### Given task A
Reproduce the records word for word, from their first line through the line that contains "700x467 pixels. click(x=622, y=139)", including both of those lines.

Prussian Nights (Russian: Прусские ночи) is a long poem by Aleksandr Solzhenitsyn, a captain in the Soviet Red Army during the Second World War. Prussian Nights describes the Red Army's march across East Prussia, and focuses on the traumatic acts of rape and murder that Solzhenitsyn witnessed as a participant in that march.

Originally it was Chapter 8 of his huge autobiographic poem Dorozhen'ka (The Road) that he wrote in 1947 as a sharashka (scientific research camp) inmate. The original poem did not survive, but in 1950–1951, working in a hard labour camp near Ekibastuz, Solzhenitsyn restored Chapter 8 and Chapter 9 (The Feast of the victors) as separate poems.[1] The poem is in trochaic tetrameter, "in imitation of, and argument with the most famous Russian war poem, Aleksandr Tvardovsky's Vasili Tyorkin."[2]

The poem is based on Solzhenitsyn's own experiences – he was a captain of an artillery battery which formed a part of the Second Belorussian Front, which invaded East Prussia from south-east in January 1945.[3] The Soviet offensive followed the path of the disastrous offensive by the Russian Second Army under Alexander Samsonov during World War I; the comparison with the Soviet victorious offensive is one of the underlying themes of the poem.[3]

Solzhenitsyn was arrested soon afterwards, in early February, three weeks after the offensive had started.[3] His arrest was partly due to his critique of the treatment of civilians.[4] In the poem he recalls the pillages, rapes and murders committed by the Soviet troops taking their revenge on German civilians, the events which later resulted in the first part of the German exodus from Eastern Europe,[4] e.g.:

The little daughter’s on the mattress,
Dead. How many have been on it
A platoon, a company perhaps?

### Given task B
Go on with the excerpt about the poem Prussian Nights, picking up after its last line.

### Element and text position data
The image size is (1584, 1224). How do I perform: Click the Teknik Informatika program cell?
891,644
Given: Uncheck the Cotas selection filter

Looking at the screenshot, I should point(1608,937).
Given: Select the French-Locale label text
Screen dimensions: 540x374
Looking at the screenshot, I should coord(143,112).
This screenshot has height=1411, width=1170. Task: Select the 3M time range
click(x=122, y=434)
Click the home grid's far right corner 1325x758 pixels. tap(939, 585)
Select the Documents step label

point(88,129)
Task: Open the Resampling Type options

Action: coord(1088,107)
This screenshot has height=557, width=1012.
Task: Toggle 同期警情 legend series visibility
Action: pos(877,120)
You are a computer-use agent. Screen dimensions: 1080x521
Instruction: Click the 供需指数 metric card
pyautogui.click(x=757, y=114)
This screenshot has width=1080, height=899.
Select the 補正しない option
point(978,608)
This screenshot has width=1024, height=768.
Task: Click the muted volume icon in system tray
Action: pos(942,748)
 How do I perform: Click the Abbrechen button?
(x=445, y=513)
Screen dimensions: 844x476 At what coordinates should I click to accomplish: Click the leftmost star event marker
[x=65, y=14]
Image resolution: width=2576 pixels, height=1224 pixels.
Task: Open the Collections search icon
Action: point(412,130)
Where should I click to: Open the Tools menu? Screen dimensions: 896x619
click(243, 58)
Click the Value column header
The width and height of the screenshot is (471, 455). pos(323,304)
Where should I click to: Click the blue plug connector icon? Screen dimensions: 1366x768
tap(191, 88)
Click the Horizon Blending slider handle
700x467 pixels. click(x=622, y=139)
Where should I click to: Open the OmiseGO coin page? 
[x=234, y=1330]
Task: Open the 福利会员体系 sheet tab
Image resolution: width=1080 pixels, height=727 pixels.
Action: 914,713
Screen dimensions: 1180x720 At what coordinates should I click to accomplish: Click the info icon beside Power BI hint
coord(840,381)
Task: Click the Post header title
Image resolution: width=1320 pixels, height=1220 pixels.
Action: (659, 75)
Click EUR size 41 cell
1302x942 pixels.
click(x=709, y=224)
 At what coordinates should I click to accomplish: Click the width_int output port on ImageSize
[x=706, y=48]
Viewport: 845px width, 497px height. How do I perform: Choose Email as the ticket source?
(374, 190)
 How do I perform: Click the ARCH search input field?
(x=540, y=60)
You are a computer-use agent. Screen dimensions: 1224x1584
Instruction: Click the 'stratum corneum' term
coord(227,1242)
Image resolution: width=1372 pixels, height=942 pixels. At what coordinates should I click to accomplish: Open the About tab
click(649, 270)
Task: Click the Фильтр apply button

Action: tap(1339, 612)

### Task answer A
The image size is (1584, 1224). How do I perform: Click the Teknik Informatika program cell?
891,644
Given: Uncheck the Cotas selection filter

Looking at the screenshot, I should point(1608,937).
Given: Select the French-Locale label text
Screen dimensions: 540x374
Looking at the screenshot, I should coord(143,112).
This screenshot has height=1411, width=1170. Task: Select the 3M time range
click(x=122, y=434)
Click the home grid's far right corner 1325x758 pixels. tap(939, 585)
Select the Documents step label

point(88,129)
Task: Open the Resampling Type options

Action: coord(1088,107)
This screenshot has height=557, width=1012.
Task: Toggle 同期警情 legend series visibility
Action: pos(877,120)
You are a computer-use agent. Screen dimensions: 1080x521
Instruction: Click the 供需指数 metric card
pyautogui.click(x=757, y=114)
This screenshot has width=1080, height=899.
Select the 補正しない option
point(978,608)
This screenshot has width=1024, height=768.
Task: Click the muted volume icon in system tray
Action: pos(942,748)
 How do I perform: Click the Abbrechen button?
(x=445, y=513)
Screen dimensions: 844x476 At what coordinates should I click to accomplish: Click the leftmost star event marker
[x=65, y=14]
Image resolution: width=2576 pixels, height=1224 pixels.
Task: Open the Collections search icon
Action: point(412,130)
Where should I click to: Open the Tools menu? Screen dimensions: 896x619
click(243, 58)
Click the Value column header
The width and height of the screenshot is (471, 455). pos(323,304)
Where should I click to: Click the blue plug connector icon? Screen dimensions: 1366x768
tap(191, 88)
Click the Horizon Blending slider handle
700x467 pixels. click(x=622, y=139)

### Task answer B
A girl’s been turned into a woman,
A woman turned into a corpse.
It's all come down to simple phrases:
Do not forget! Do not forgive!
Blood for blood! A tooth for a tooth!

Solzhenitsyn composed the poem—about twelve thousand lines and over fifty pages long—while he was serving a sentence of hard labor in Gulag camps.[3][5] He is rumored to have written a few lines of the poem each day on a bar of soap and memorized them while using it.[6] He also wrote about how composing this poem helped him to survive his imprisonment: "I needed a clear head, because for two years I had been writing a poem—a most rewarding poem that helped me not to notice what was being done to my body. Sometimes, while standing in a column of dejected prisoners, amidst the shouts of guards with machine guns, I felt such a rush of rhymes and images that I seemed to be wafted overhead . . . At such moments I was both free and happy . . . Some prisoners tried to escape by smashing a car through the barbed wire. For me there was no barbed wire. The head count of prisoners remained unchanged, but I was actually away on a distant flight."[5]

He wrote down the poem between the 1950s and 1970s. He made a recording of it in 1969;[5] it was not published in Russian until 1974 when it was published in Paris, France.[4] A German translation was done by Nikolaus Ehlert in 1976,[4] and it was officially first translated into English by Robert Conquest in 1977.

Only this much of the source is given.